Dans une correspondance adressée au président de la transition, le général Mamadi Doumbouya, l’avocat dénonce la suspension des enquêtes sans justification officielle. Il rappelle que les auditions des parties civiles avaient démarré en janvier 2023, permettant d’entendre des centaines de victimes, avant d’être suivies de celles des personnes mises en cause. Parmi ces dernières, figurent l’ancien président Alpha Condé et 26 autres individus, issus notamment de l’administration et des forces de sécurité.
« Il ne restait que quelques étapes avant la transmission du dossier au Tribunal de première instance de Dixinn pour la désignation d’un juge d’instruction », affirme Maître Baldé, qui déplore une interruption soudaine de la procédure. « Le parquet général est resté silencieux, et les officiers chargés de l’enquête préliminaire ne sont plus mobilisés », précise-t-il.

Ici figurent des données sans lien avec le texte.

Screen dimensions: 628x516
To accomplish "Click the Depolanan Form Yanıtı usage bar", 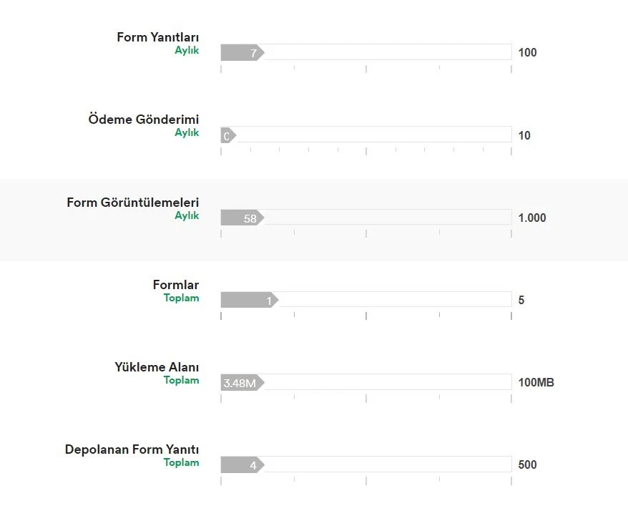I will point(365,464).
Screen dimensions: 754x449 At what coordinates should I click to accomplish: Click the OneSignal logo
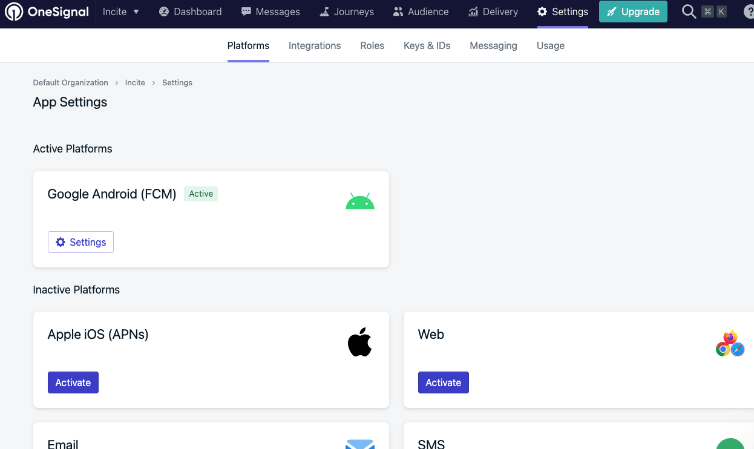pyautogui.click(x=47, y=11)
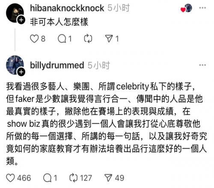Like billydrummed's post with 466 likes
The width and height of the screenshot is (214, 188).
[x=10, y=178]
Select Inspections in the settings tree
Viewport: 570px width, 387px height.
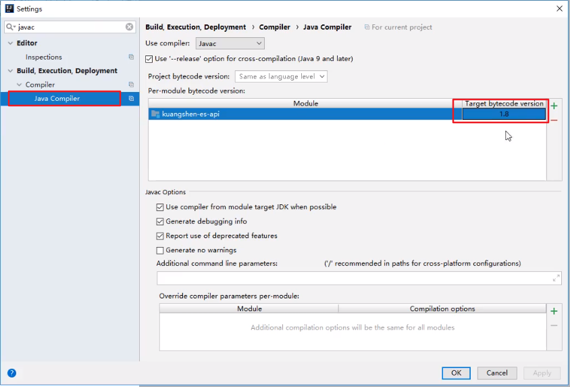pos(43,58)
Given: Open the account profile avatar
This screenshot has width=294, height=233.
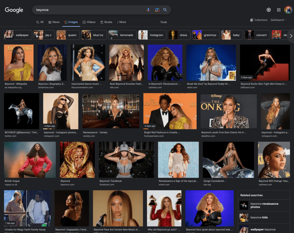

L’AVIPRAC, qui regroupe les familles de victimes de répressions, d’assassinats ou de disparitions survenus sous l’ancien régime, estime que cette situation porte atteinte au droit des victimes à la vérité et à la justice. L’association exhorte le chef de l’État à tenir les engagements pris en matière de justice, rappelant que lors de son arrivée au pouvoir en septembre 2021, Mamadi Doumbouya avait déclaré vouloir faire de la justice « la boussole » de la transition.
« Les familles fondent beaucoup d’espoir sur ce procès. Elles veulent des réponses, une reconnaissance, voire une réparation morale », insiste Maître Baldé. « Lorsque la volonté politique existe, les obstacles peuvent être surmontés. »
L’avocat appelle ainsi le président de la transition à faire preuve de « diligence » pour relancer l’enquête et permettre à la justice de faire son travail, dans l’intérêt de la réconciliation nationale.
Pour l’AVIPRAC, il est impératif que les crimes présumés du régime d’Alpha Condé ne soient pas passés sous silence. « L’impunité est le terreau fertile des crimes futurs », avertit Maître Baldé, soulignant que « la Guinée a trop pleuré ».
Dans les locaux de l’association, à Kaloum, les portraits de disparus sont toujours accrochés aux murs, témoins de la douleur des familles mais aussi de leur détermination. Leur combat pour la vérité, entamé il y a plusieurs années, est aujourd’hui suspendu à une décision politique.